* _WHAT IS BEING ASKED_
Using the listing below, give again exactly the lines from the line with "The image size" to the line with "You are a computer-use", inclusive, without the pictures.
*** Opening PROVIDED DATA ***
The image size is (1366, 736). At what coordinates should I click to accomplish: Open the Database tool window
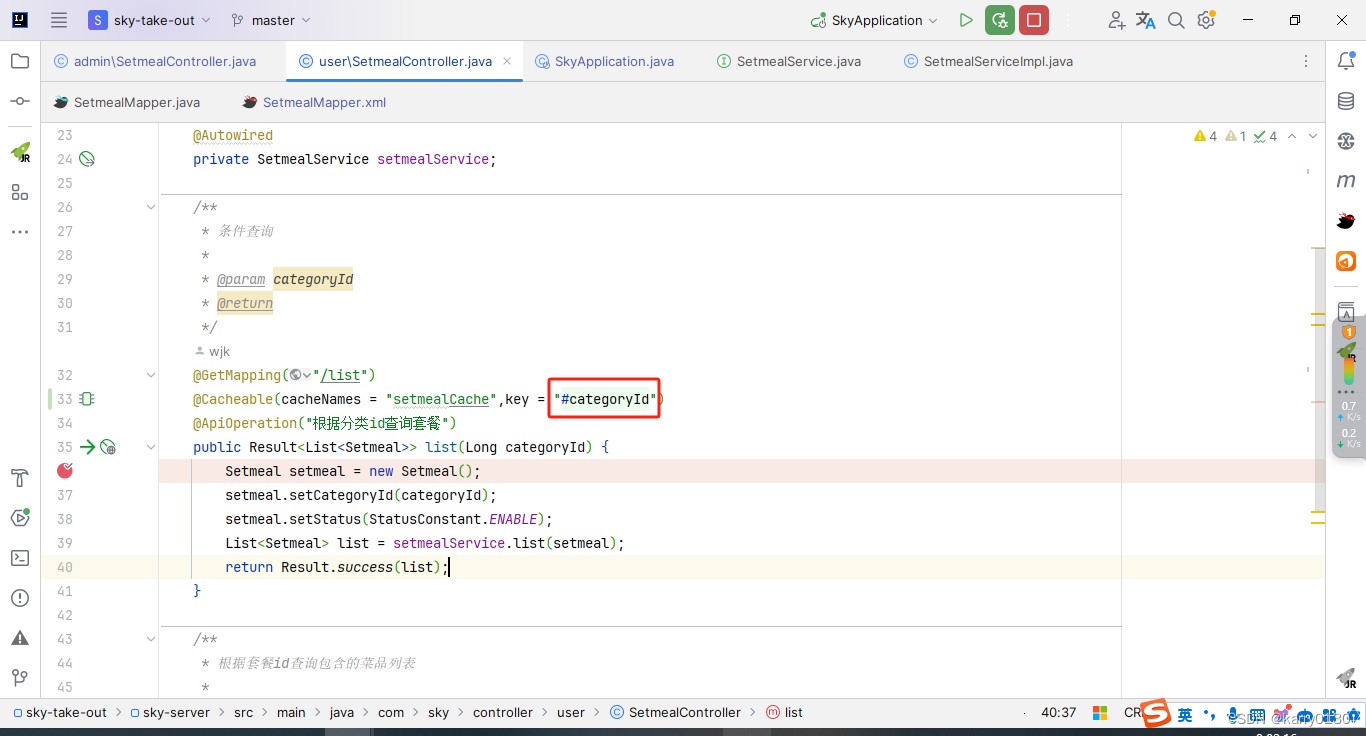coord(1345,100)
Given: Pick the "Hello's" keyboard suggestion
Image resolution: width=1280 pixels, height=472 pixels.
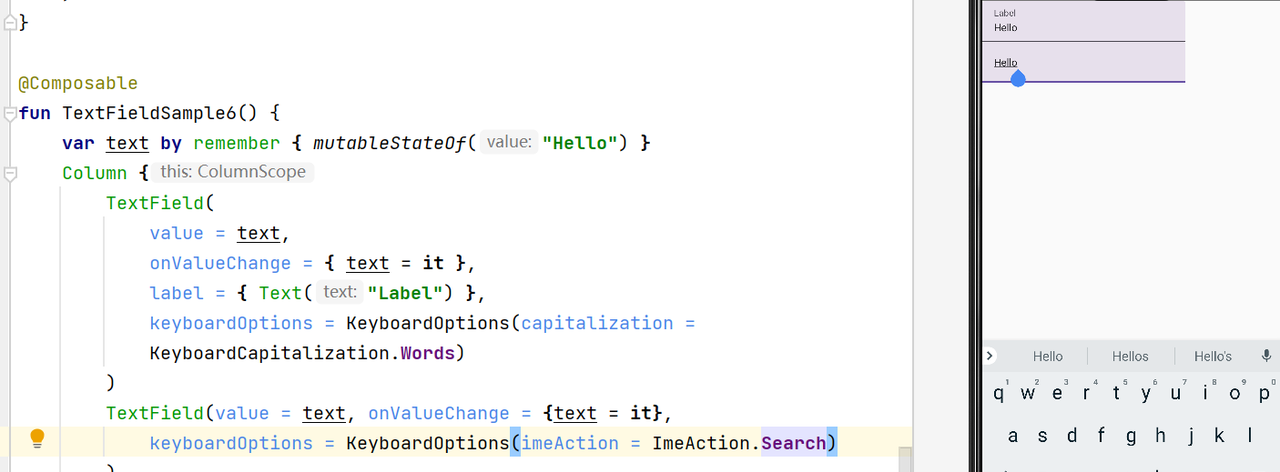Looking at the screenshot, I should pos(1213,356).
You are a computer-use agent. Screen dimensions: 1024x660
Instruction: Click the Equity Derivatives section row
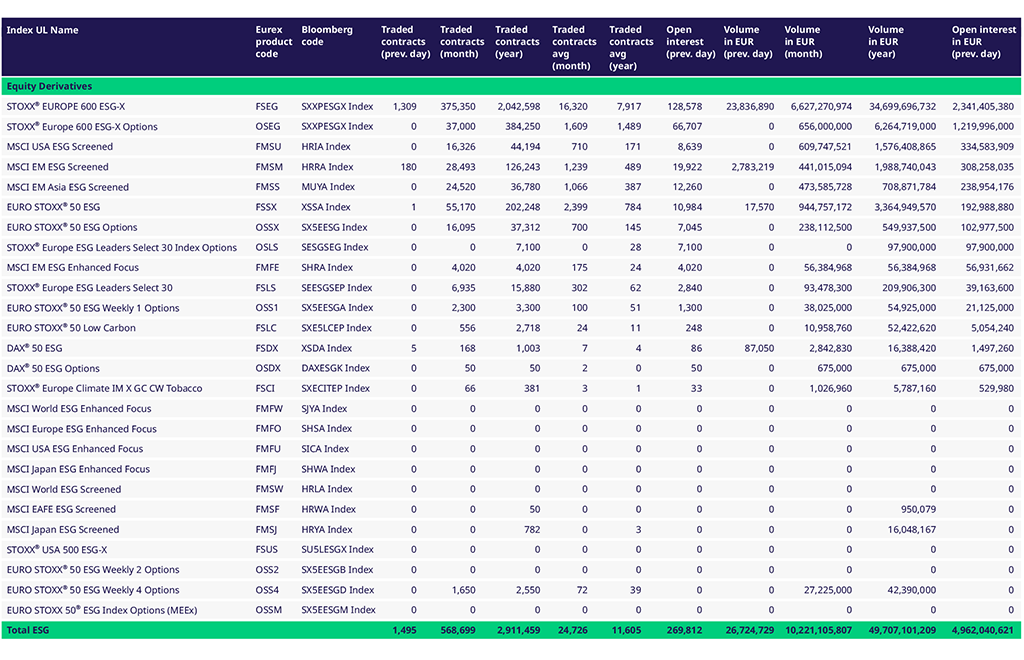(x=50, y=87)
*** Closing PROVIDED DATA ***
*** Opening PROVIDED DATA ***
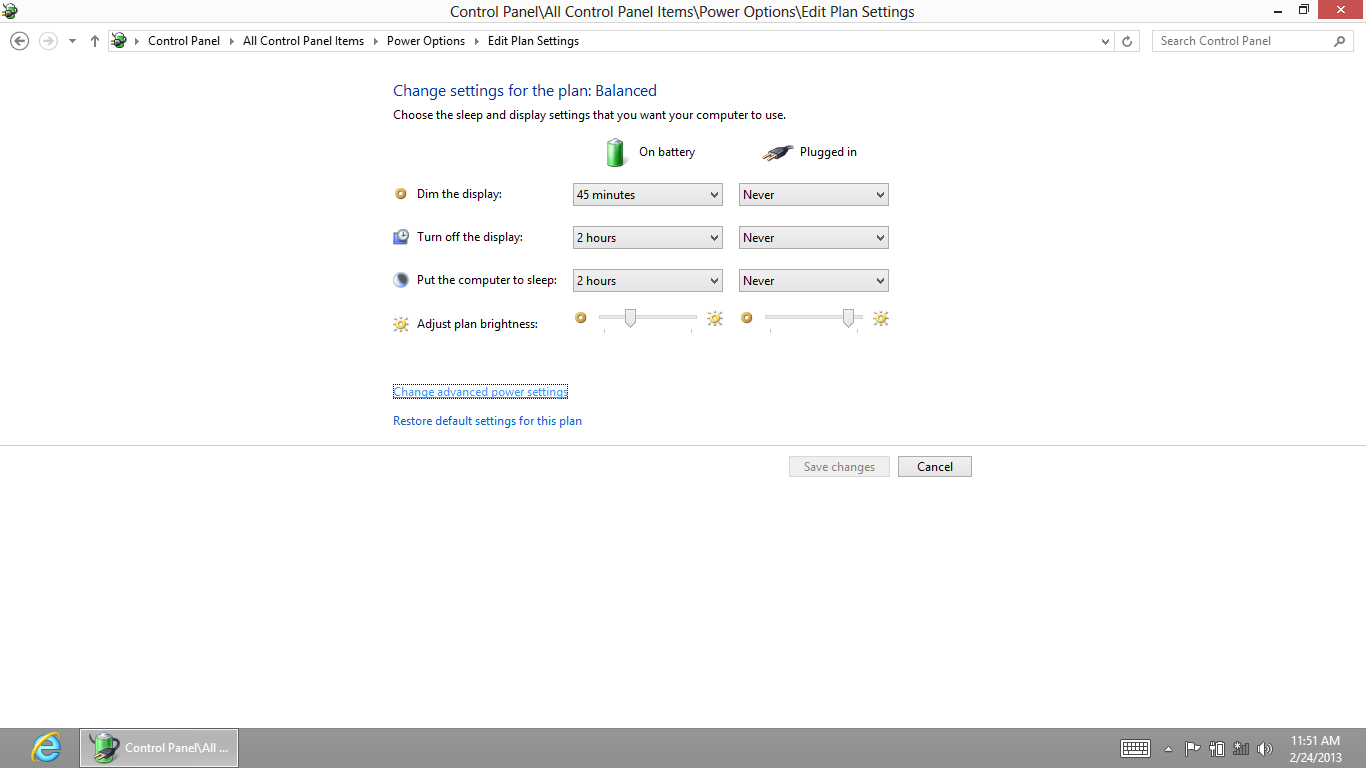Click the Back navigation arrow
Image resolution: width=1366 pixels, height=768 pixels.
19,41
*** Closing PROVIDED DATA ***
* _EXPECTED ANSWER_
The image size is (1366, 736). At what coordinates should I click to accomplish: Open the Database tool window
coord(1345,100)
Given: Pick the "Hello's" keyboard suggestion
Image resolution: width=1280 pixels, height=472 pixels.
Looking at the screenshot, I should pos(1213,356).
You are a computer-use agent. Screen dimensions: 1024x660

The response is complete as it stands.